Posted on February 1st, 2012, 0 Comments

I really like young adolescents. While teaching middle school, I learned firsthand about their creativity and sense of fun as well as their knack for keeping the adults in their lives on their toes. Thus, when I was asked recently to lead a discussion about how to help this age group avoid drugs, I jumped at the chance.

To prepare for the discussion, I took a fresh look at the research literature. And one of the most striking things I found was the sharp increase in the number of kids who begin to use marijuana between the ages of 13 to 15. What really caught my attention, though, was the number of studies showing how pivotal a middle school student’s commitment to academic achievement can be when it comes to their drug use.

For example, one study (Henry, 2010 ) found that students with poorer grades in 6th grade increased their involvement in drug use as they progressed toward 9th grade while students with better grades in 6th grade showed a lower escalation of drug use during the course of middle school. Another study (Tang & Orwin, 2009) showed poor school grades put middle school students at greater risk for beginning to use marijuana a year later. And yet another study (Ellickson et al., 2004) found that even after controlling for factors with known links to drug use (things like rebelliousness, acting out in school, engaging in other delinquent behavior, and associating with drug using peers), students in grades 7-9 who tend to earn grades of C or worse are up to twice as likely to begin to use marijuana the next year compared to their peers who earn good grades.

Now, when you look at the overall picture of adolescent drug use, the link is in both directions – with worsening academic achievement leading to drug use and further involvement in drug use leading to poor achievement. But for young adolescents, recent research shows that the flow of influence is mostly from poor academic achievement to drug use rather than the other way around.
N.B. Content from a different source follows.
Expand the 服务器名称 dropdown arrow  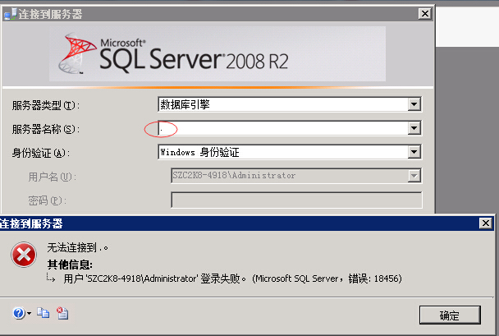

The connection between middle schoolers’ academic achievement and drug use is a crucial one for parents to know about because it is often in the middle school grades that school commitment and achievement take a nosedive. For some kids, the roots of underachievement may go back to preschool. But the middle grades are when kids are most likely to begin grumbling about teachers, protesting about homework, and showing potential to slip through the cracks in the educational system.